____ Texto para análise
Até este ano, o portfólio da multinacional inglesa nesse segmento no Brasil incluía apenas o antiácido Gaviscon e a pastilha para garganta Strepsils. Um acordo de US$ 482 milhões fechado em maio com a Bristol-Myers Squibb para distribuição de produtos da farmacêutica na América Latina ampliou esse mix. No Brasil, o contrato significa o direito de vender o antigripal Naldecon, a pomada para assaduras Dermodex e o antigases Luftal. E outros itens do portfólio mundial da Reckitt no segmento estão por vir, diz Funari, sem revelar as marcas.
Não significa que os produtos de limpeza da multinacional ficarão em segundo plano. Marcas como Veja e Vanish são consideradas estratégicas pela companhia e continuam no topo dos investimentos. "Olhamos muitas oportunidades de penetração dessas marcas nos grandes centros urbanos", diz Funari. Um exemplo é o alvejante sem cloro Vanish que ainda tem uma penetração baixa nos lares das classes C, D e E. Para atingir esse consumidor, que em grande parte não tem máquina de lavar automática, a companhia lançou em junho uma versão do Vanish em pedra (um sabão que também tira-manchas), que custa R$ 2,99.
Outro lançamento recente, desta vez orientado para gostos regionais, foi o limpador Veja com aroma de pitanga, desenvolvido para o Nordeste. Um tipo de ação que só é possível, segundo Funari, quando a área de pesquisa é bem estruturada e há uma relação mais direta com a matriz, que acelera as decisões - atributos que foram conquistados pela filial na nova organização da multinacional.
São armas importantes também para enfrentar um mercado bastante disputado, que conta com gigantes como Unilever e com uma infinidade de fabricantes regionais. "Só Veja tem mais de 100 concorrentes", diz o executivo. Segundo dados da Euromonitor, tanto a Unilever quanto a Reckitt perderam participação no mercado de limpeza de 2010 a 2012: a fatia da concorrente, que lidera as vendas do setor, passou de 24,6% a 23,2%. A participação da Reckitt, segunda colocada, caiu de 13% para 12,8%.
Mesmo assim, as vendas da companhia no país vêm crescendo a taxas superiores às de outros mercados. No primeiro semestre, a receita da região que inclui América Latina cresceu 11%, para 1,28 bilhão de libras esterlinas (US$ 1,97 bilhão), puxada por Índia, Brasil e China. Funari diz que a expectativa é manter esse patamar em 2013. O lucro operacional dessa área - que responde por 29% da receita total - subiu 11%, enquanto o resultado operacional global caiu 15%, afetado por gastos com aquisições e a reorganização da companhia, mas principalmente por provisões relacionadas a processos de direito da concorrência em alguns países, segundo relatório de resultados apresentado em julho.
No ano passado, a Reckitt registrou receita total de 9,56 bilhões de libras (cerca de US$ 15 bilhões), um avanço de apenas 1% sobre 2011. A região que engloba o Brasil e a Ásia apresentou a maior alta, de 5%. Excluindo os efeitos cambiais o avanço foi de 11%.
Aos 47 anos, Funari está na sua segunda passagem pela multinacional. Na primeira, ficou 12 anos e ocupou diversos cargos de liderança não só no Brasil, mas também na Holanda, na África do Sul, na Alemanha e na matriz da companhia em Londres. Saiu da Reckitt para assumir uma posição na diretoria global da Imperial Tobacco, onde ficou dois anos. Está fora do Brasil desde 2001 e vai continuar, embora seu objetivo seja visitar o país a cada três meses: seu escritório fica em Cingapura -- localização estratégica para os principais mercados asiáticos.
________
Lista de tarefas
1. Responda com base no texto sobre a Reckitt:
(a) Qual foi o valor do acordo fechado em maio com a Bristol-Myers Squibb?
(b) Para qual região foi desenvolvido o limpador Veja com aroma de pitanga?
(c) Em que cidade fica o escritório de Funari?
2. Transforme em lista o parágrafo do texto sobre a Reckitt que começa com "Não significa que os produtos de limpeza", conservando os fatos principais.
A listagem tem origem diferente da do texto sobre a Reckitt.
____ Dados para análise
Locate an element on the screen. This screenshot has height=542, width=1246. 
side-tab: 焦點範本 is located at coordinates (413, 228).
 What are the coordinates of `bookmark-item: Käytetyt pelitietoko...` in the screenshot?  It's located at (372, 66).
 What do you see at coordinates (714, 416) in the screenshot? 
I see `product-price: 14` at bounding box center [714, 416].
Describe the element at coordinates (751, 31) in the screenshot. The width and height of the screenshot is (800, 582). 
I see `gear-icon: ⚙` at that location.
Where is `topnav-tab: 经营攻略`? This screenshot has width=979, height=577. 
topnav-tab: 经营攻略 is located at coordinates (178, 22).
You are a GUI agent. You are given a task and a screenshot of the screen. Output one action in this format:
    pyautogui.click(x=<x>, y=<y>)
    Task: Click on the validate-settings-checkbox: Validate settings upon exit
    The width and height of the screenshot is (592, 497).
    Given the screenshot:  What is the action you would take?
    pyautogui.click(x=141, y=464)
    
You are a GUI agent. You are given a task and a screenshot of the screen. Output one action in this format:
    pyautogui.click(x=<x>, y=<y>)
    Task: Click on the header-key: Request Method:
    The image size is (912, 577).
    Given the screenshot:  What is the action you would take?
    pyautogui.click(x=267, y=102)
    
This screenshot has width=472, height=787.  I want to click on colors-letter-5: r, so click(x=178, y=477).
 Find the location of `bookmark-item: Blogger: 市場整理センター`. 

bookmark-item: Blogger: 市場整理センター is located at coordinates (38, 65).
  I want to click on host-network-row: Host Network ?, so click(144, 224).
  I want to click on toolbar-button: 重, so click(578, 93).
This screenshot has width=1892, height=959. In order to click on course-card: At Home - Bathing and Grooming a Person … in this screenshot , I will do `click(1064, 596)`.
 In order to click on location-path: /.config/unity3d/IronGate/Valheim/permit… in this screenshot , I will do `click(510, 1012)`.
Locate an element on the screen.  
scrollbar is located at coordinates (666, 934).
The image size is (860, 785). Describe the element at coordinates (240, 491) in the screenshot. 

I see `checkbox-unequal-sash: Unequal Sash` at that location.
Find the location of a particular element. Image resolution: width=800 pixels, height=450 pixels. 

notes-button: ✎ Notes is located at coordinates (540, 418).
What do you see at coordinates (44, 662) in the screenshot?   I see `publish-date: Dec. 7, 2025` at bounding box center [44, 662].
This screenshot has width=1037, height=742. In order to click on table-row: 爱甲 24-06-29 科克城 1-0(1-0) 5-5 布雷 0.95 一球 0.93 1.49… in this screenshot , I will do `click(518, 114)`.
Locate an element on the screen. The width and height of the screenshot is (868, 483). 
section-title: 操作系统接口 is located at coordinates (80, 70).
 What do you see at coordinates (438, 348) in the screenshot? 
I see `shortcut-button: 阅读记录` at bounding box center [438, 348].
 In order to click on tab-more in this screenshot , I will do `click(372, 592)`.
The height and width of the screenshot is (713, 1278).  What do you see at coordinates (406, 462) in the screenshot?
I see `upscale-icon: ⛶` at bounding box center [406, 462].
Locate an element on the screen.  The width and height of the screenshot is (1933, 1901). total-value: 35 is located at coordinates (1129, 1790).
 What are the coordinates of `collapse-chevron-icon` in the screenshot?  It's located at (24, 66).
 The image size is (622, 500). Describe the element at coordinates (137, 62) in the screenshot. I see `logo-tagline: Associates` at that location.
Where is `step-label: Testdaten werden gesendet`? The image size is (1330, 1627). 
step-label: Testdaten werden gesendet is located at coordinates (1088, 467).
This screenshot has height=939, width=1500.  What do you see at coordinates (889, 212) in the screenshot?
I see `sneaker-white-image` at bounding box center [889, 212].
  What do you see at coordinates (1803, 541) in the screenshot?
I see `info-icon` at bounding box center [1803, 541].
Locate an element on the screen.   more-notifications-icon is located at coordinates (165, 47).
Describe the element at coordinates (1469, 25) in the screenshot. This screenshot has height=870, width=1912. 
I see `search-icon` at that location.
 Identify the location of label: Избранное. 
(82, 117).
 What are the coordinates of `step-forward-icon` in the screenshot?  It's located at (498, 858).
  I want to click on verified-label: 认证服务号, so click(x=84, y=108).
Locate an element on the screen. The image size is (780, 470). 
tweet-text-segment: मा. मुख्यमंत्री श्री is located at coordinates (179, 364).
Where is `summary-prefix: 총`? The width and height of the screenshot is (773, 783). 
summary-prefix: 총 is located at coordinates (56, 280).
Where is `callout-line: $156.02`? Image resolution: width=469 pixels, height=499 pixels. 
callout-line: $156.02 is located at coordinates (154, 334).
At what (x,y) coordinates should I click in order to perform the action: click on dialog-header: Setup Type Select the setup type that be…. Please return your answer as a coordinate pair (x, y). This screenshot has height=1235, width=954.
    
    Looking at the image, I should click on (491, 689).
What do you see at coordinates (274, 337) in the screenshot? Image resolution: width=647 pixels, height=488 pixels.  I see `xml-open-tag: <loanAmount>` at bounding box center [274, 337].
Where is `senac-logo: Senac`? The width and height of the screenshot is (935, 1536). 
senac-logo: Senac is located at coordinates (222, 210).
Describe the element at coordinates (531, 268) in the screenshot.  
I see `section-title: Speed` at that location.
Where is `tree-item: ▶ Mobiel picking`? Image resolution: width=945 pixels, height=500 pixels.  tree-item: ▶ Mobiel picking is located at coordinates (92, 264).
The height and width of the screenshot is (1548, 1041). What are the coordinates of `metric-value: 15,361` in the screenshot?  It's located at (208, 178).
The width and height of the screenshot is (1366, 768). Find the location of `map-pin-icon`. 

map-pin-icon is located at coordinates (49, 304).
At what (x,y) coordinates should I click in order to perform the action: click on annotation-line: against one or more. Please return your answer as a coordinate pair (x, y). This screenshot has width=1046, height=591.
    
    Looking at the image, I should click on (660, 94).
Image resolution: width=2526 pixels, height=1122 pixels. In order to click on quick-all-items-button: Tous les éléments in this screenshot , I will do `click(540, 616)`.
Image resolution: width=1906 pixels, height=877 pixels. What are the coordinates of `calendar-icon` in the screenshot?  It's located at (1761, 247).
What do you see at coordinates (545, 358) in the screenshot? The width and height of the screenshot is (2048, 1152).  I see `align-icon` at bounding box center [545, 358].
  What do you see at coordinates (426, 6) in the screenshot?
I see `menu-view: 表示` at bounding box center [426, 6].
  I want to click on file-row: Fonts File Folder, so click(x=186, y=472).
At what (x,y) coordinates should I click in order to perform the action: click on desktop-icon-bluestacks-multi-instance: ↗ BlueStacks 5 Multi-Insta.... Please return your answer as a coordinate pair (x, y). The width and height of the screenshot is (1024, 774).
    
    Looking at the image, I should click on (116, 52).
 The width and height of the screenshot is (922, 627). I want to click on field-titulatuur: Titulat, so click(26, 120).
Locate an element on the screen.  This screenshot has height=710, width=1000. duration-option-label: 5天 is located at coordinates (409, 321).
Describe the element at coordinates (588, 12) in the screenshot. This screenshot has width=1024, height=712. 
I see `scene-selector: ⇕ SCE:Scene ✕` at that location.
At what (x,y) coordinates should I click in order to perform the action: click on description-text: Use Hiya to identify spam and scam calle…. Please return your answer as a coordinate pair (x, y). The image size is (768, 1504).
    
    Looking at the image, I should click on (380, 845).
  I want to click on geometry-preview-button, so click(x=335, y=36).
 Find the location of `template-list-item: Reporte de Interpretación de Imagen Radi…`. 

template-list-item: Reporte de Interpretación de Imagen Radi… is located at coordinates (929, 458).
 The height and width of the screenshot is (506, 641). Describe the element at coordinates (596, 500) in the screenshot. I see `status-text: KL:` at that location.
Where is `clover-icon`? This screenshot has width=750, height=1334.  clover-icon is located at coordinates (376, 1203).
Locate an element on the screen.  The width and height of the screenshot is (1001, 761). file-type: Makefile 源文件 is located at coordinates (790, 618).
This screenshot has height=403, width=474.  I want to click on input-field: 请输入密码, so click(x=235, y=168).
________
Resultados do exercício
1.
(a) US$ 482 milhões.
(b) Para o Nordeste.
(c) Em Cingapura.

2.
- Os produtos de limpeza da multinacional não ficarão em segundo plano.
- Veja e Vanish são marcas estratégicas e continuam no topo dos investimentos.
- A empresa vê muitas oportunidades de penetração dessas marcas nos grandes centros urbanos.
- O alvejante sem cloro Vanish ainda tem penetração baixa nos lares das classes C, D e E.
- Para esse consumidor, que em grande parte não tem máquina de lavar automática, a companhia lançou em junho o Vanish em pedra, a R$ 2,99.